Il pourrait prendre la forme d’un article 61-2 ainsi rédigé : « Le Conseil constitutionnel peut être saisi par l’une des deux assemblées parlementaires ou par l’autorité judiciaire d’un conflit de compétence résultant de l’interférence alléguée entre, d’une part, les travaux d’une commission d’enquête parlementaire, et d’autre part, une procédure judiciaire en cours. Il statue dans un délai de huit jours sur la compatibilité de ces investigations avec les exigences respectives du principe de séparation des pouvoirs, du droit à un procès équitable et de l’exercice du contrôle parlementaire. Sa décision s’impose aux autorités saisissantes et à toute autre autorité concernée. Une loi organique fixe les modalités de cette procédure. »

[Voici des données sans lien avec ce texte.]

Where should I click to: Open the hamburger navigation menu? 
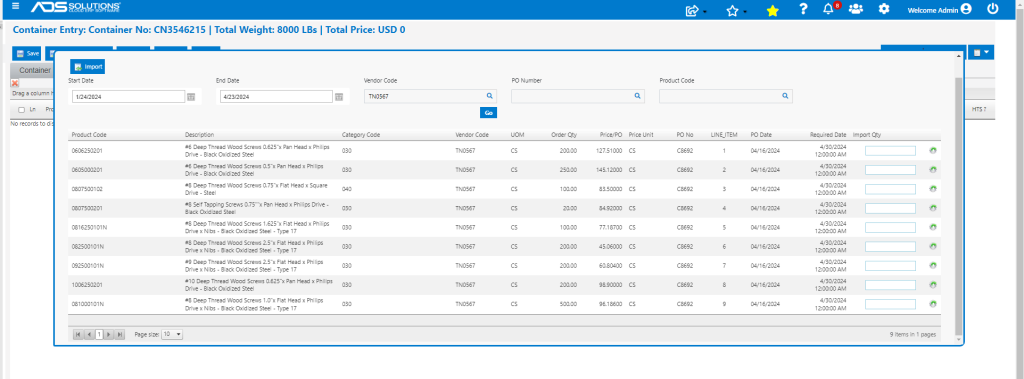16,7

Proposition n° 12 : Créer un mécanisme de règlement des conflits de compétences entre le Parlement et l’autorité judiciaire confié au Conseil constitutionnel.

Notes

59.

Joseph Barthélémy, Précis de droit constitutionnel, Dalloz, 1932, p. 355.

+ -

Les commissions d’enquête parlementaire constituent l’un des outils les plus puissants du contrôle démocratique. Elles permettent de forcer le réel à parler, de remuer l’inertie administrative, de rétablir des équilibres politiques altérés. Leur autorité, leur visibilité, leur intensité d’examen en font un levier rare, parfois décisif. Mais cette force est aussi leur fragilité : à être trop souvent convoquées, les commissions d’enquête s’abîment dans la routine et finissent par perdre ce qui faisait leur efficacité : l’exceptionnalité de leur recours.

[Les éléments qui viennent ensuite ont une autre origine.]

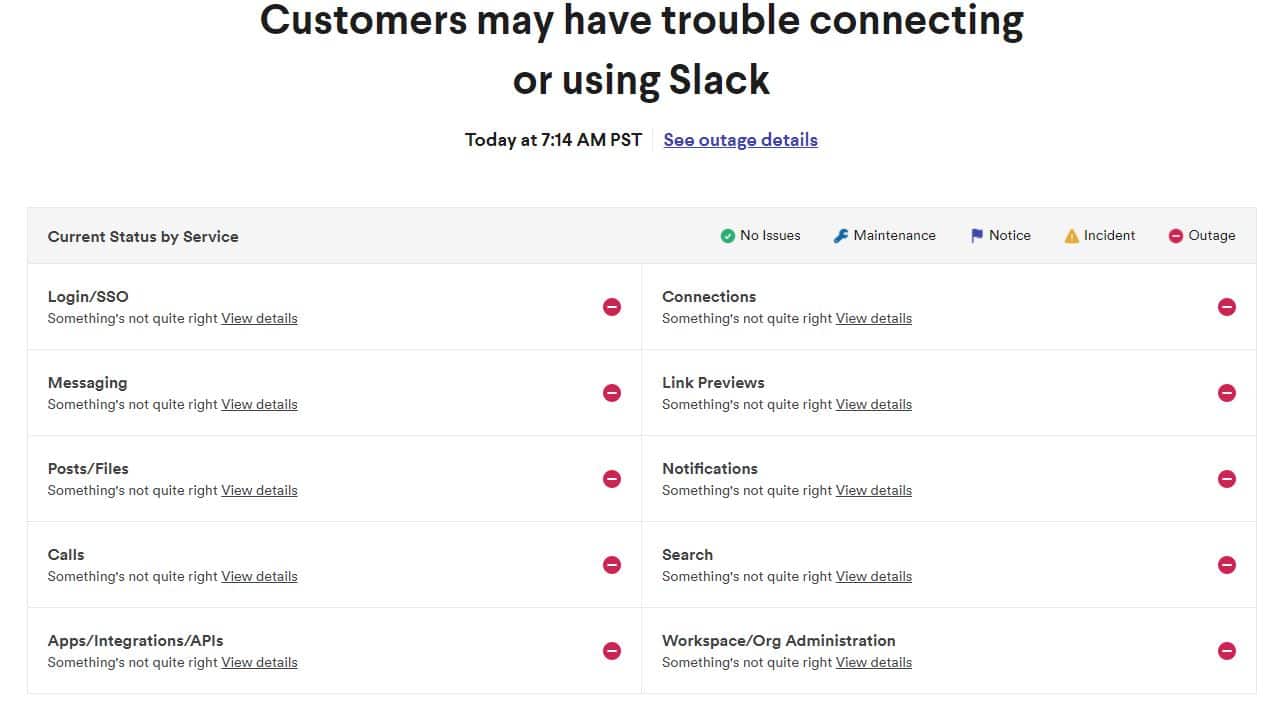
Task: Select the green No Issues legend icon
Action: pos(728,235)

L’envolée récente de leur nombre, sans hiérarchisation ni stratégie politique d’ensemble, confine à la banalisation. Et dans cette inflation, le spectaculaire prend souvent le pas sur le substantiel. Or ce ne sont pas nécessairement les commissions les plus médiatiques qui produisent des réformes durables, comme l’a illustré de façon éloquente la commission d’enquête du Sénat sur la concentration des médias : malgré des auditions spectaculaires de grands patrons, la confrontation n’a pas eu lieu, les réponses sont restées elliptiques, et la suite institutionnelle, incertaine. À l’inverse, certaines commissions moins exposées ont amplement prouvé leur utilité : le travail rigoureux conduit par la députée (PS) Isabelle Santiago sur les manquements des politiques publiques de protection de l’enfance a permis de fédérer associations et gouvernement autour de mesures concrètes, dans un précieux moment de concorde parlementaire.

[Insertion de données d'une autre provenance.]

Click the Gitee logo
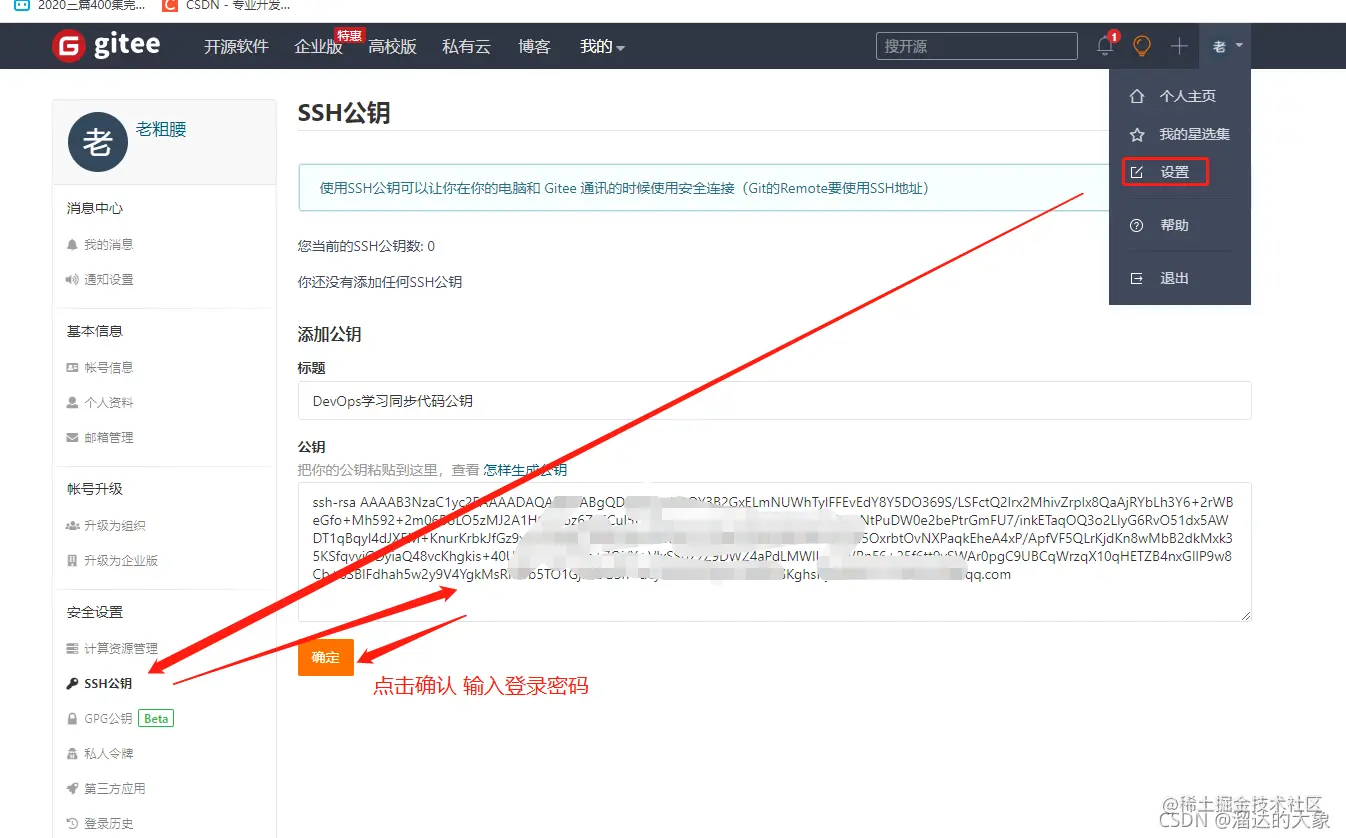 106,45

Ces contrastes rappellent que la dimension dramatique d’une commission peut faire pression sur l’exécutif, à condition qu’elle serve une stratégie d’éclairage rigoureuse. Mais cette puissance symbolique ne doit pas faire perdre de vue une exigence cardinale : la subsidiarité. Une commission d’enquête n’a de sens que lorsqu’aucun autre moyen d’information (audition en commission permanente, mission d’évaluation, question écrite ou orale) ne permet d’obtenir les éléments nécessaires à l’exercice du contrôle parlementaire. À titre d’exemple, pourquoi créer une commission d’enquête « sur les dysfonctionnements obstruant l’accès à une justice adaptée aux besoins des justiciables ultramarins », comme l’a décidé la commission des lois à l’initiative du député (GDR) Davy Rimane le 5 juin 2025 ? Une mission d’information commune à la commission des lois et à la délégation aux outre-mer de l’Assemblée n’aurait-elle pas été suffisante ? Faire de la commission d’enquête un réflexe procédural, un outil de visibilité ou un simple marqueur d’indignation, c’est appauvrir son contenu et, au fond, trahir sa finalité.

En 1932 déjà, Joseph Barthélémy posait cet avertissement resté intact : « L’enquête parlementaire est à employer rarement. Elle est un instrument de turbulence, de scandale et de désordre. Elle est souvent stérile. »59 À force d’être invoquée pour tout, elle pourrait ne plus servir à rien.